ACTIVITY:
Here the whole listing must be retyped exactly, with no line omitted.

RECORDED INFORMATION:
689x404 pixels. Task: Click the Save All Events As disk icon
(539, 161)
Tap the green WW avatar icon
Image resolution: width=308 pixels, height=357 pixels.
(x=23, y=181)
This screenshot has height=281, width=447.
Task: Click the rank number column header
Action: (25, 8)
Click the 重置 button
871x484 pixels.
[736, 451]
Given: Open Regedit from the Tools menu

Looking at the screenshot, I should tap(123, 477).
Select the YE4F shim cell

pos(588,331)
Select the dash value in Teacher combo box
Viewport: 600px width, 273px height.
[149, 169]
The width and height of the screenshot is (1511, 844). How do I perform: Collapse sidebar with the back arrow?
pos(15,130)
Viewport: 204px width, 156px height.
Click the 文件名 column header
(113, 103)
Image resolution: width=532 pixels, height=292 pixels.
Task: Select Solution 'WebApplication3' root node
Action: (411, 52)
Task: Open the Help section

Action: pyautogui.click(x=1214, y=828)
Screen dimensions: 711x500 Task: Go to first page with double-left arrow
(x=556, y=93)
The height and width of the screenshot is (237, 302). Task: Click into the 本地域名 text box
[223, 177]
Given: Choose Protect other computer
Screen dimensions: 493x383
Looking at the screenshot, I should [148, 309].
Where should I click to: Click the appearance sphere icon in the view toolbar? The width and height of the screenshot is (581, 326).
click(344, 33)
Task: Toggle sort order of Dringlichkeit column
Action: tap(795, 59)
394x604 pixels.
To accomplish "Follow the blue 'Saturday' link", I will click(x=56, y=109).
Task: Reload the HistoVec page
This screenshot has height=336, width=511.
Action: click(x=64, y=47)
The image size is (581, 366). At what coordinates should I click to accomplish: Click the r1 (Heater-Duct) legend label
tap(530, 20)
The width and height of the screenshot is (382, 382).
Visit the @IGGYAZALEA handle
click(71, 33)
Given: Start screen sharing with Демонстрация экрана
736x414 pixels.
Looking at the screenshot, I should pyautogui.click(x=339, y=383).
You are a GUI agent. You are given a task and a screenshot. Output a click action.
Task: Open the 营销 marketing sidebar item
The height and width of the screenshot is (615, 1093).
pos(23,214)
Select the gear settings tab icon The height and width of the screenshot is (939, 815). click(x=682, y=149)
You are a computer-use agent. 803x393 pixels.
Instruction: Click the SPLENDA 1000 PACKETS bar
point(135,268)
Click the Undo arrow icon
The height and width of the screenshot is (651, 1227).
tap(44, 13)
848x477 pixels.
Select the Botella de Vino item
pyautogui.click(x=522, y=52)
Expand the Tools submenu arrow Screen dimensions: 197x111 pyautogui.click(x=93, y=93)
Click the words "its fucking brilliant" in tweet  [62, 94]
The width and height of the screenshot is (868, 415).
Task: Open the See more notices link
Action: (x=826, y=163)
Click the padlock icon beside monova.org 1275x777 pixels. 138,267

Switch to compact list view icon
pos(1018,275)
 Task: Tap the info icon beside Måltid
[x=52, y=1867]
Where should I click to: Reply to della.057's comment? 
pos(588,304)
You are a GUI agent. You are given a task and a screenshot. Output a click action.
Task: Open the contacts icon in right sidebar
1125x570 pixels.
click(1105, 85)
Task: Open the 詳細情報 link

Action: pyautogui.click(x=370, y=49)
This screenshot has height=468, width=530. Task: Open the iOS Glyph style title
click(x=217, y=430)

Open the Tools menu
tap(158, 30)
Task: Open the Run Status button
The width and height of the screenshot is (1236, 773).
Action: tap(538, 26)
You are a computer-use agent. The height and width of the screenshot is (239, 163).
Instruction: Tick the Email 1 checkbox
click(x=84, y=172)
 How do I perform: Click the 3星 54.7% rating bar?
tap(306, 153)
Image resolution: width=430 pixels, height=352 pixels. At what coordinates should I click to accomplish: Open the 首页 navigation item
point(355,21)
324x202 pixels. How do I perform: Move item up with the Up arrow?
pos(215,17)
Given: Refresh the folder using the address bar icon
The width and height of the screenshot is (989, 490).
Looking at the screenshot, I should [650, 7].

RESPONSE AREA:
689x404 pixels. Task: Click the Save All Events As disk icon
(539, 161)
Tap the green WW avatar icon
Image resolution: width=308 pixels, height=357 pixels.
(x=23, y=181)
This screenshot has height=281, width=447.
Task: Click the rank number column header
Action: (25, 8)
Click the 重置 button
871x484 pixels.
[736, 451]
Given: Open Regedit from the Tools menu

Looking at the screenshot, I should tap(123, 477).
Select the YE4F shim cell

pos(588,331)
Select the dash value in Teacher combo box
Viewport: 600px width, 273px height.
[149, 169]
The width and height of the screenshot is (1511, 844). How do I perform: Collapse sidebar with the back arrow?
pos(15,130)
Viewport: 204px width, 156px height.
Click the 文件名 column header
(113, 103)
Image resolution: width=532 pixels, height=292 pixels.
Task: Select Solution 'WebApplication3' root node
Action: (411, 52)
Task: Open the Help section

Action: pyautogui.click(x=1214, y=828)
Screen dimensions: 711x500 Task: Go to first page with double-left arrow
(x=556, y=93)
The height and width of the screenshot is (237, 302). Task: Click into the 本地域名 text box
[223, 177]
Given: Choose Protect other computer
Screen dimensions: 493x383
Looking at the screenshot, I should [148, 309].
Where should I click to: Click the appearance sphere icon in the view toolbar? The width and height of the screenshot is (581, 326).
click(344, 33)
Task: Toggle sort order of Dringlichkeit column
Action: tap(795, 59)
394x604 pixels.
To accomplish "Follow the blue 'Saturday' link", I will click(x=56, y=109).
Task: Reload the HistoVec page
This screenshot has height=336, width=511.
Action: click(x=64, y=47)
The image size is (581, 366). At what coordinates should I click to accomplish: Click the r1 (Heater-Duct) legend label
tap(530, 20)
The width and height of the screenshot is (382, 382).
Visit the @IGGYAZALEA handle
click(71, 33)
Given: Start screen sharing with Демонстрация экрана
736x414 pixels.
Looking at the screenshot, I should pyautogui.click(x=339, y=383).
You are a GUI agent. You are given a task and a screenshot. Output a click action.
Task: Open the 营销 marketing sidebar item
The height and width of the screenshot is (615, 1093).
pos(23,214)
Select the gear settings tab icon The height and width of the screenshot is (939, 815). click(x=682, y=149)
You are a computer-use agent. 803x393 pixels.
Instruction: Click the SPLENDA 1000 PACKETS bar
point(135,268)
Click the Undo arrow icon
The height and width of the screenshot is (651, 1227).
tap(44, 13)
848x477 pixels.
Select the Botella de Vino item
pyautogui.click(x=522, y=52)
Expand the Tools submenu arrow Screen dimensions: 197x111 pyautogui.click(x=93, y=93)
Click the words "its fucking brilliant" in tweet  [62, 94]
The width and height of the screenshot is (868, 415).
Task: Open the See more notices link
Action: (x=826, y=163)
Click the padlock icon beside monova.org 1275x777 pixels. 138,267

Switch to compact list view icon
pos(1018,275)
 Task: Tap the info icon beside Måltid
[x=52, y=1867]
Where should I click to: Reply to della.057's comment? 
pos(588,304)
You are a GUI agent. You are given a task and a screenshot. Output a click action.
Task: Open the contacts icon in right sidebar
1125x570 pixels.
click(1105, 85)
Task: Open the 詳細情報 link

Action: pyautogui.click(x=370, y=49)
This screenshot has height=468, width=530. Task: Open the iOS Glyph style title
click(x=217, y=430)

Open the Tools menu
tap(158, 30)
Task: Open the Run Status button
The width and height of the screenshot is (1236, 773).
Action: tap(538, 26)
You are a computer-use agent. The height and width of the screenshot is (239, 163).
Instruction: Tick the Email 1 checkbox
click(x=84, y=172)
 How do I perform: Click the 3星 54.7% rating bar?
tap(306, 153)
Image resolution: width=430 pixels, height=352 pixels. At what coordinates should I click to accomplish: Open the 首页 navigation item
point(355,21)
324x202 pixels. How do I perform: Move item up with the Up arrow?
pos(215,17)
Given: Refresh the folder using the address bar icon
The width and height of the screenshot is (989, 490).
Looking at the screenshot, I should [650, 7].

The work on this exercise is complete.